__HOW TO COMPLETE THIS TASK__.
Needed from the entries below: every line that holds the word "Shipping".

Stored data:
= Beginning of Section =
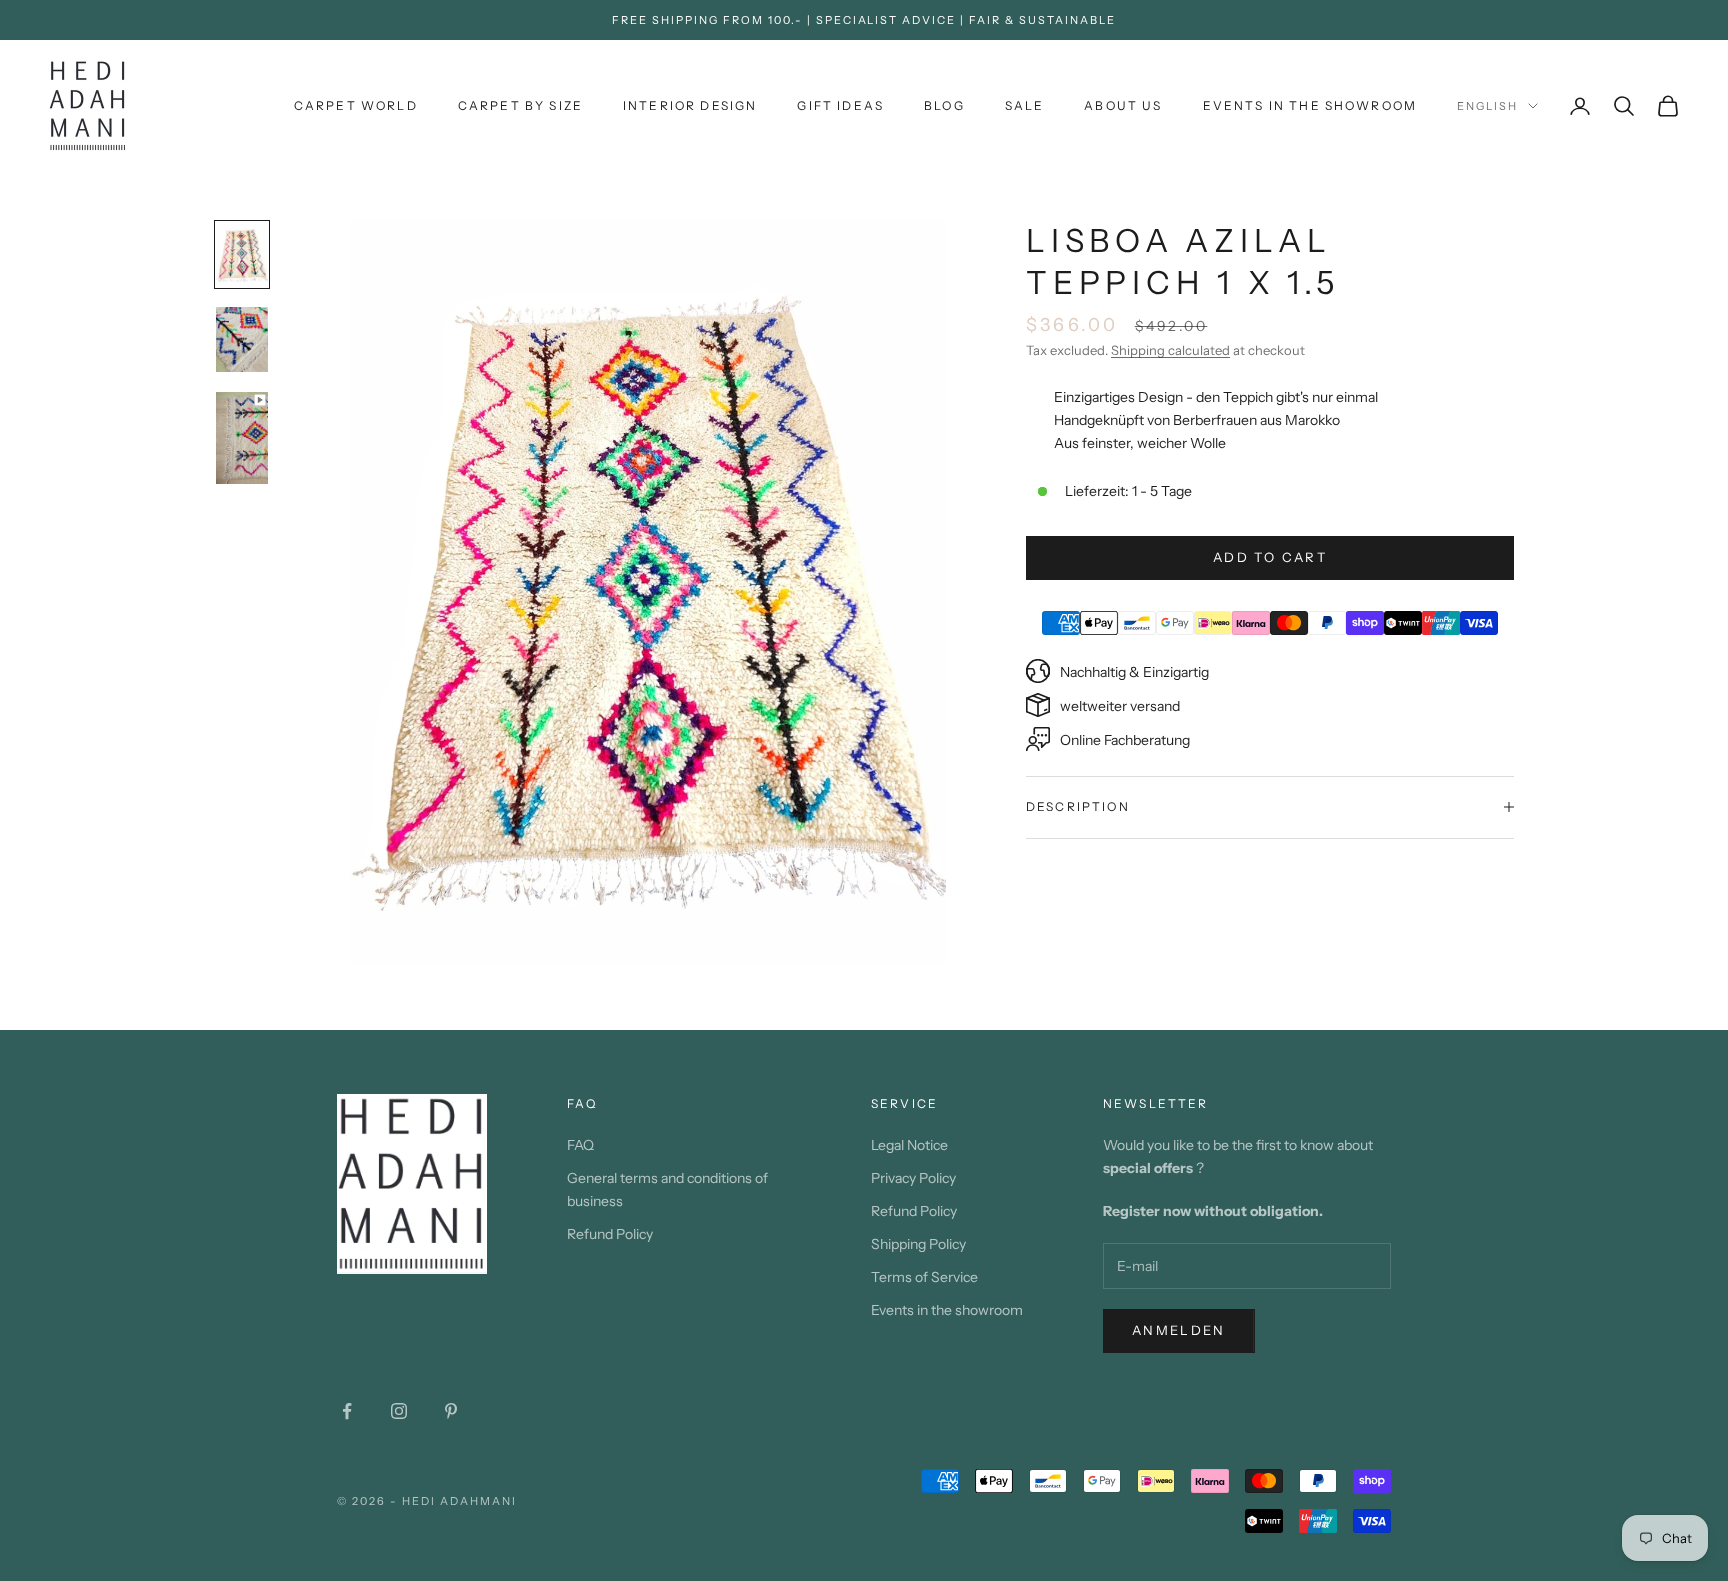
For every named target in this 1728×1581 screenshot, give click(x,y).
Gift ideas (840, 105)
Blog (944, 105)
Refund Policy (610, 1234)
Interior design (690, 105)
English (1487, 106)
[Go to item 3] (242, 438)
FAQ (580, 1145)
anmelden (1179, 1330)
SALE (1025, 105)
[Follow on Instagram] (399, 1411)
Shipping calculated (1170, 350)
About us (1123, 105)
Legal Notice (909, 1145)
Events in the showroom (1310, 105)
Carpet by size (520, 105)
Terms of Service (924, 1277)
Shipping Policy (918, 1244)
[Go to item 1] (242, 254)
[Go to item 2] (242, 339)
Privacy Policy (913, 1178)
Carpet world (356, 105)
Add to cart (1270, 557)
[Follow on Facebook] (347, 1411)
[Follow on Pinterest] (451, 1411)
= End of Section =
__EXPECTED OUTPUT__.
Shipping calculated (1170, 350)
Shipping Policy (918, 1244)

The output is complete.